Quon moved to Hawai‘i to start a life as intentional as her pastries. She earned degrees in English literature and linguistics at the University of Maryland before turning to pastry, a career that led her to study and work in Paris and Lyon. After 10 years running Café Madeleine, a moment in her personal life jolted her, “where I was like, this is a little bit too much,” she says. She decided that “closing and starting a new era with more intention would be best. [Otherwise,] I feel like you just keep going into a black hole of working forever.”

Photo: Courtesy of Hana Quon
Quon is also the rare mix of artist and businessperson.
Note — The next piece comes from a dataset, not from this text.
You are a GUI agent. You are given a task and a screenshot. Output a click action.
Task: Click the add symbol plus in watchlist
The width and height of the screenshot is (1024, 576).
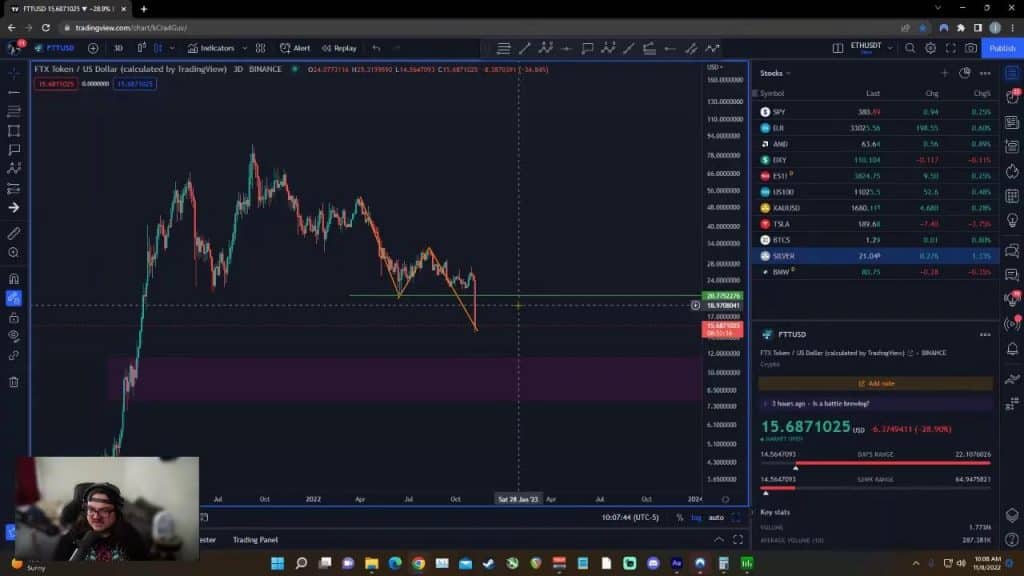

She says that Café Madeleine’s wholesale accounts—providing baked goods and sandwiches to coffee shops—gave her the financial stability for creativity at her own shop, a model that she hopes to replicate in Honolulu.
So until she finds a bakery storefront of her own, the best place to get Quon’s offerings is at The Curb, where for breakfast there is a soufflé egg between shiopan, a fluffy, lightly salted bun; and for snacks, a pressed sandwich of serrano ham, black truffle and honey. Other choices in the past have included a roast beef sandwich doused with barbecue sauce that was astonishingly messy to eat, but worth it. Get there early for the full selection of pastries, which might include fresh lychee and cherry tarts or black sesame Rice Krispies Treats—a mix of high- and low-brow associations, all of it prepared with a high level of detail.